Addressing the Government Video Technology Expo in Washington, FCC Commissioner Jonathan Adelstein said one of the key elements of a successful DTV transition will be creating a clear path leading citizens with questions to people with answers. “Now we are just going to need to establish a mechanism to link people like those of you willing to volunteer, or do this as part of your jobs, with those that need help. Amazingly, that hasn’t been done yet. But I’m working on ways to help make that happen.”
He said federal, state and local governments must join together and make sure such tech-teams are ready to spring into action in every single market. He called for an FCC phone force of 50 staffers and 50 contractors to be expanded to be able to handle 2M calls daily. He also wants more analog roadblock tests.

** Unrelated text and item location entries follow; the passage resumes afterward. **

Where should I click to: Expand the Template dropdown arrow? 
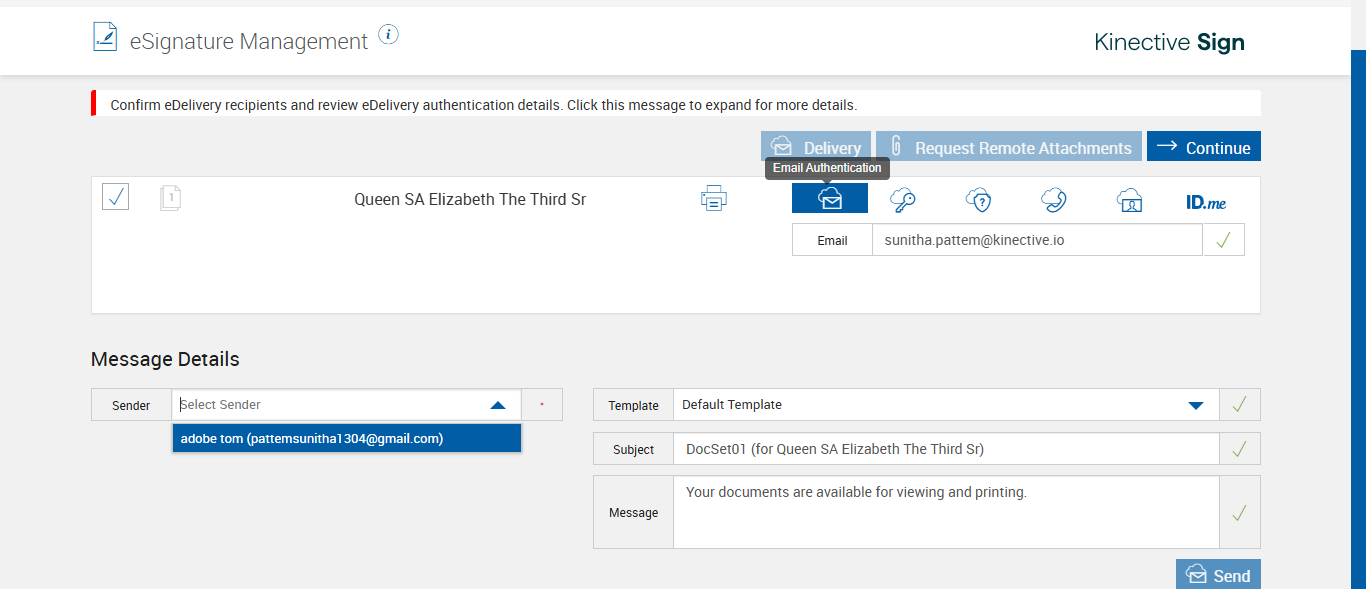[x=1195, y=405]
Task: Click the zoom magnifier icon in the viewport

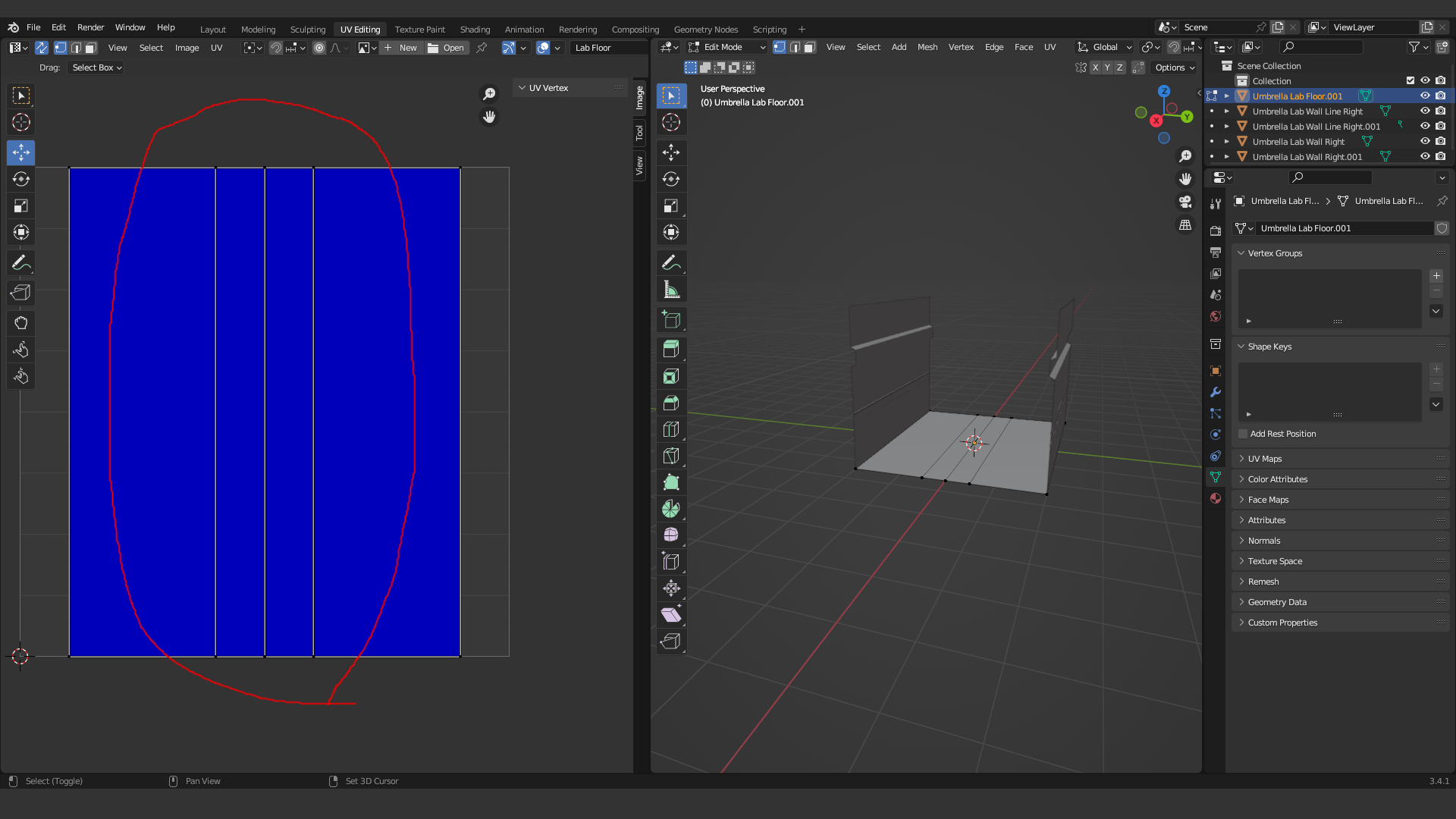Action: pos(1185,155)
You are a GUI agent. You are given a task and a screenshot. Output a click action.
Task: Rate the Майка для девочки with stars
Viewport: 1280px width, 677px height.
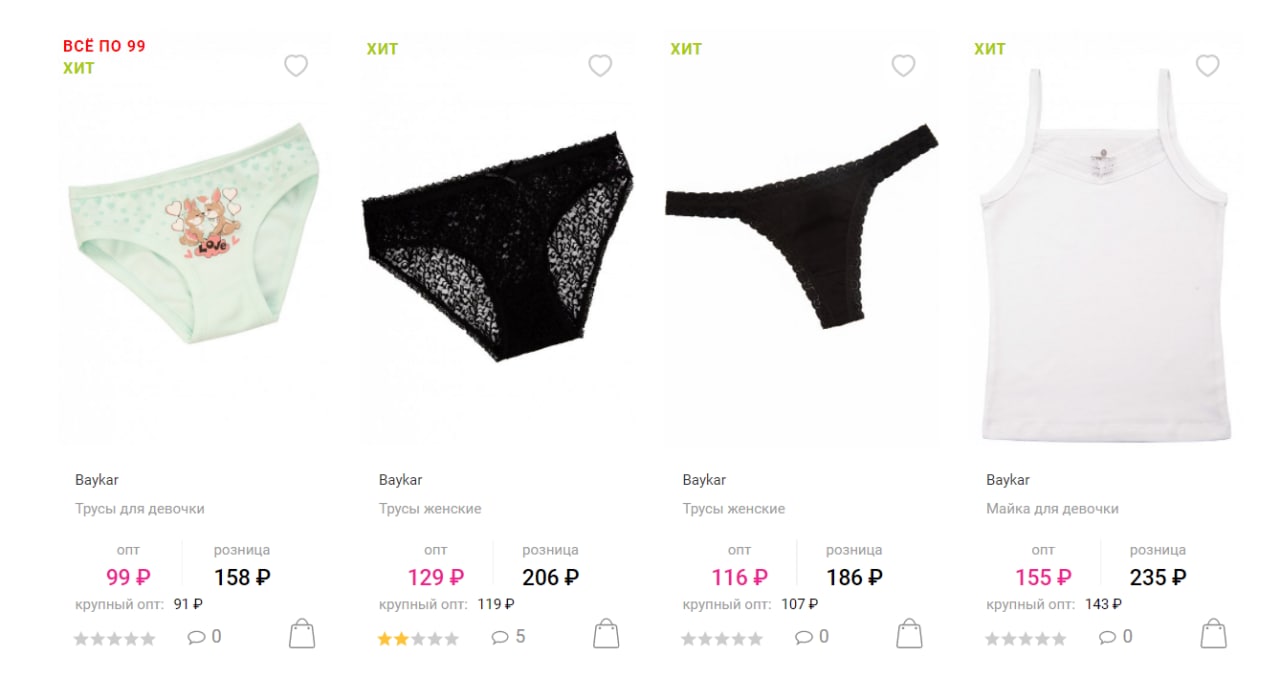pyautogui.click(x=1026, y=638)

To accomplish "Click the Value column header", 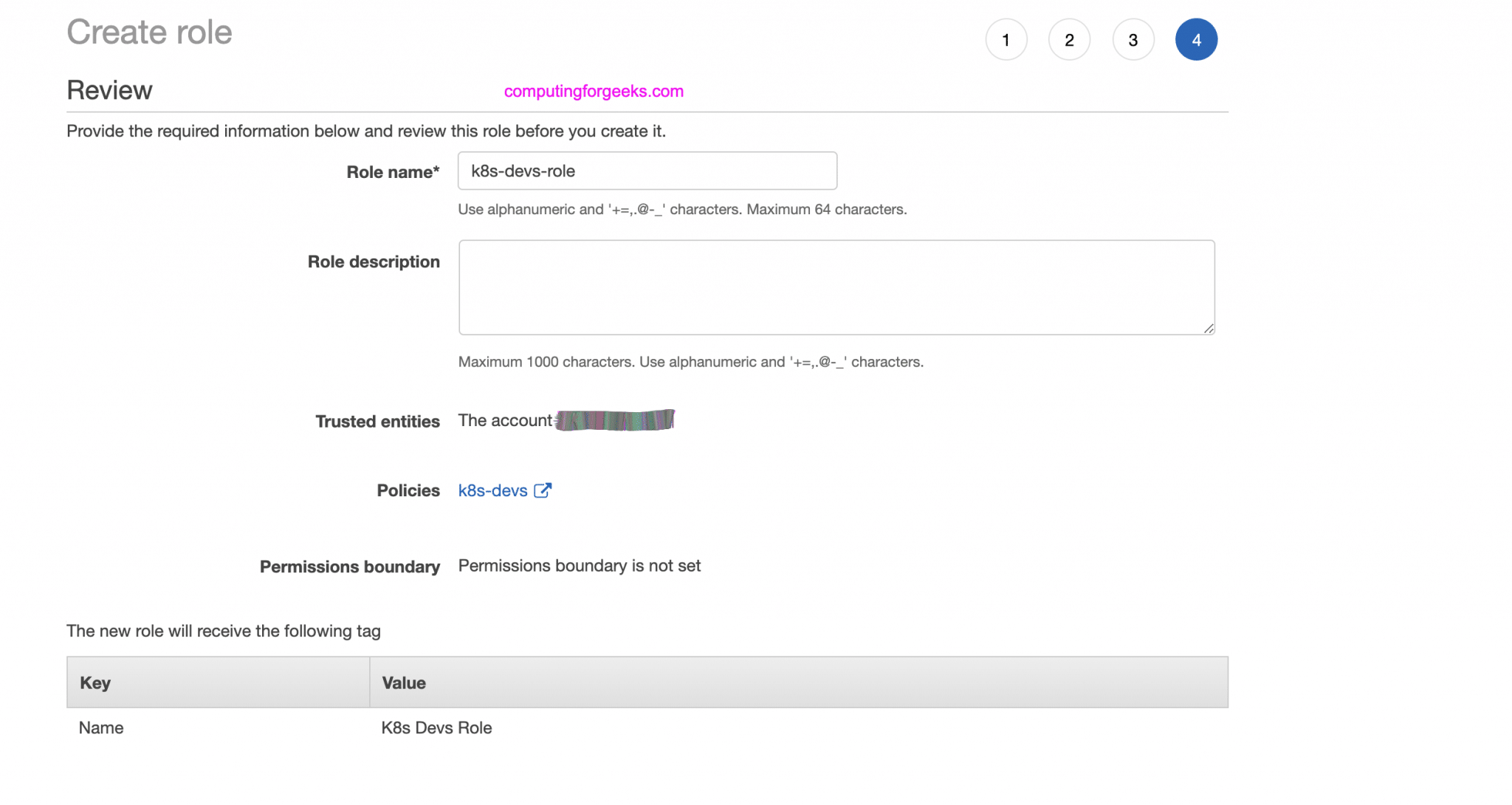I will click(x=404, y=682).

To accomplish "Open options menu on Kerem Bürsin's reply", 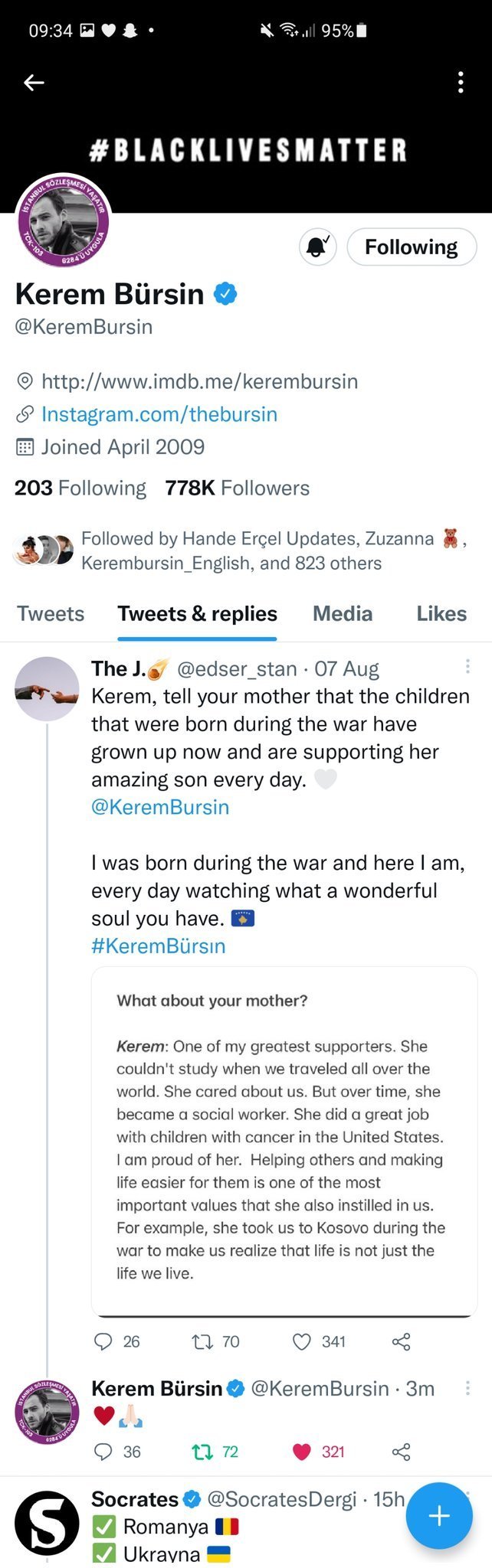I will click(x=467, y=1388).
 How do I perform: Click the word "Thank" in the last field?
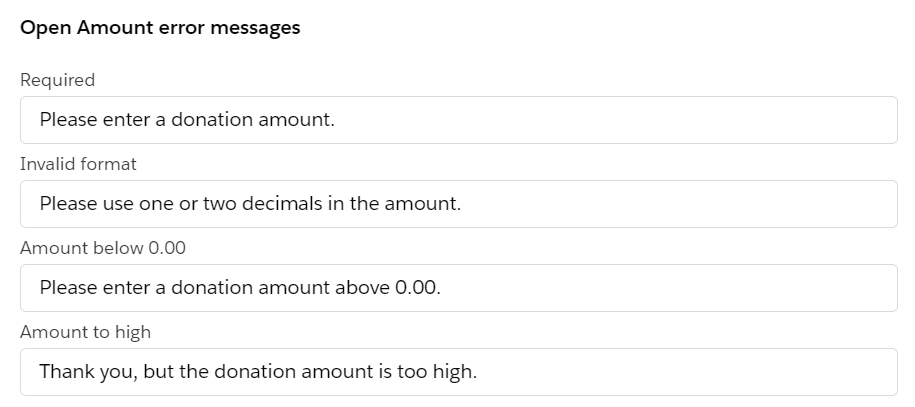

Adelstein noted that the Wilmington test was all well and good. But its over-air-only households are below the national average and its terrain is unchallenging. Plus, it received unprecedented individual attention from authorities that is not being repeated on a market-by-market basis. With that in mind, he thinks the potential for trouble on 2/17/09 remains high.
RBR/TVBR observation: Congress saw to it that the FCC was going to have to execute its part of the DTV transition on the cheap. We think it would be wise to slam through emergency legislation to make Adelstein’s phone banks a reality, not to mention enacting the pending analog night-light bill to direct left-behind citizens to help.